### AIM OF THE EXERCISE:
Among the lines below, how many have the word "Literature"? The reply is that number alone.

### SUPPLIED DATA:
+---+

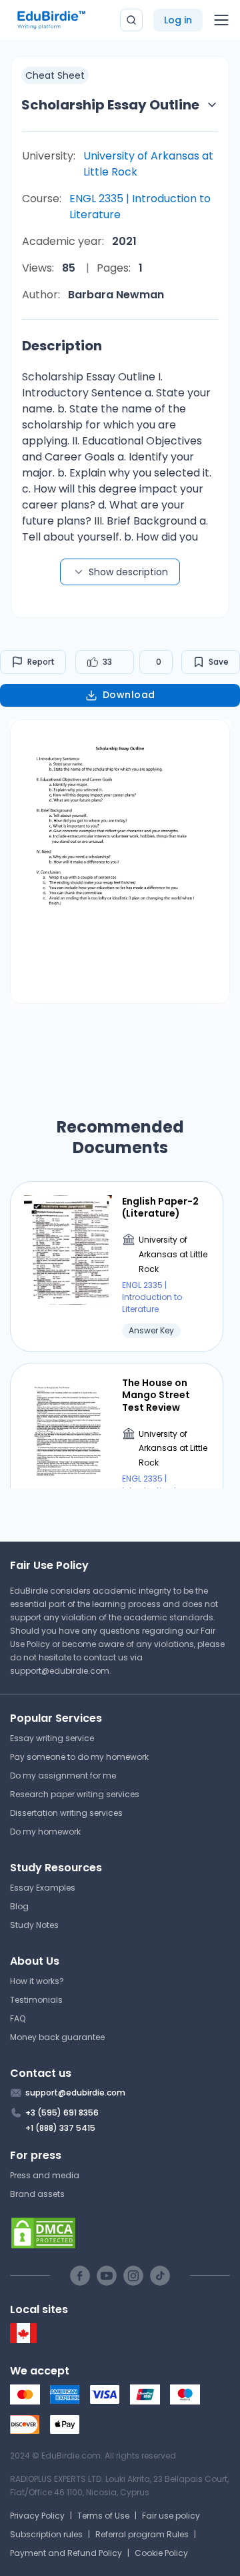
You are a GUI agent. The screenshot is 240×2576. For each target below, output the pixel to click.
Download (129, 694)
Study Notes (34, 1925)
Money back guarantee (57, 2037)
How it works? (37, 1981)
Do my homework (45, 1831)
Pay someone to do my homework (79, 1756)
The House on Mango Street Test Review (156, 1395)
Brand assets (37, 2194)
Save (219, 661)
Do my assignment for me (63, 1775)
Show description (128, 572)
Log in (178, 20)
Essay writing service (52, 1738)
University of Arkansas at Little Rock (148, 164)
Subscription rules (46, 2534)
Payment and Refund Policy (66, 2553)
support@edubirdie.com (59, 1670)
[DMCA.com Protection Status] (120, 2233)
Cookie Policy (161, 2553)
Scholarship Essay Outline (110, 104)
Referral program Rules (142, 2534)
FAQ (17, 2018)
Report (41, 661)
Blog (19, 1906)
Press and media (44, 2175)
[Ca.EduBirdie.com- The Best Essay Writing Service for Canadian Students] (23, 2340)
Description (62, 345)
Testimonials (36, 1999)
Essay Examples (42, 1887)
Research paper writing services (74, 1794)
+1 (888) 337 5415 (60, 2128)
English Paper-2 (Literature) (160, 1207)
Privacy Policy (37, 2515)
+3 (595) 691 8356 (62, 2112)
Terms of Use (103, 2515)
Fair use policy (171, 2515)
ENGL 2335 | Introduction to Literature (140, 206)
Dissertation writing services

+---+

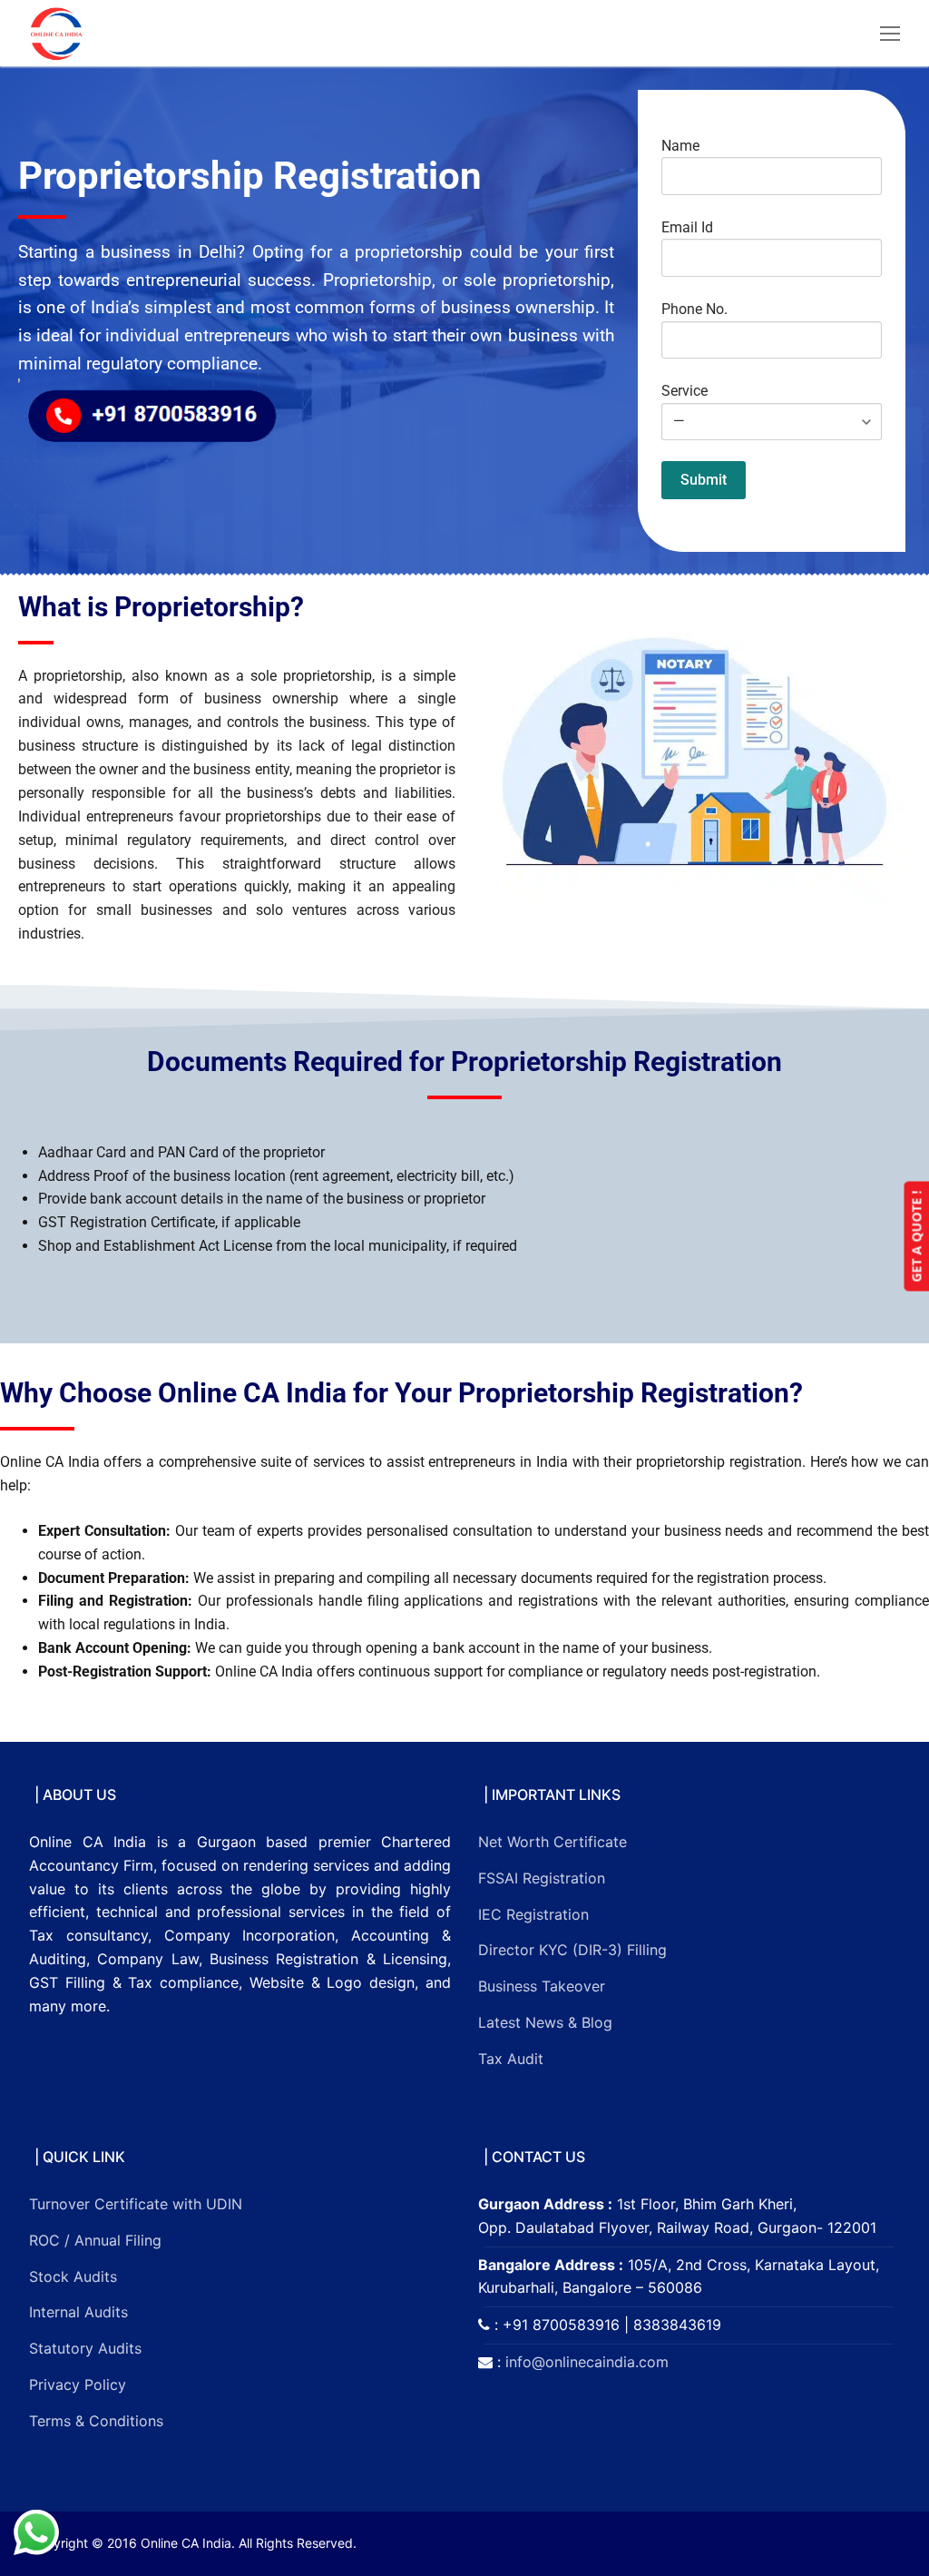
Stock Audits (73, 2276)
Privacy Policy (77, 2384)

+---+

### ANSWER TO THIS PROBLEM:
2